ACCESSIBILITY
Accessibility statement
How this site is built, what to expect, and how to tell us when something gets in the way.
Last reviewed: May 2026
What we aim for
We build this site to meet the Web Content Accessibility Guidelines, version 2.1, at the AA conformance level. In plain English: text should have enough contrast against its background, headings should be in the right order, images should carry meaningful alternative text, the keyboard should reach everything, and motion should not flash, spin, or trap a reader who has motion sensitivities.
What you should expect to work
You should be able to navigate the whole site using a keyboard alone, follow heading structure with a screen reader, resize text up to 200% without losing layout, and read every page on a phone-sized screen without horizontal scrolling. If your browser or operating system is set to prefer reduced motion, the site honours that — entrance fades, parallax, hover-zooms, and counter animations all drop to static treatments while keeping the page's content correct.
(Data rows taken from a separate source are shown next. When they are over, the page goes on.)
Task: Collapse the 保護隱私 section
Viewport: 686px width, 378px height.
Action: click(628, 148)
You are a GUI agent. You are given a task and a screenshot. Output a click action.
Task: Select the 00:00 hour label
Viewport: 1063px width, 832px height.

What might still get in the way
We test every build against a deterministic set of accessibility checks before it ships, but no checking catches everything. The most common gaps we see are: photography sourced from the firm's existing material that does not yet have descriptive alternative text; embedded third-party content (a map view on the contact page, for example) that we do not control; and PDF documents (where present) that were not authored with accessibility tagging.
Telling us about a problem
If something on the site is not working for you, please write to us at the address on the contact page — a short description of what page you were on and what was not working is enough to get us started. We aim to respond within five working days.
Asking for an alternative format
If you would prefer the information on any page in a different format — large-print, plain-text, or read aloud over the phone, for example — please ask. The contact details above reach us by the same channel.
Enforcement
The Equality and Human Rights Commission is the body responsible for enforcing the accessibility regulations in the United Kingdom. If we have not addressed your concern to your satisfaction, you can contact them at equalityadvisoryservice.com.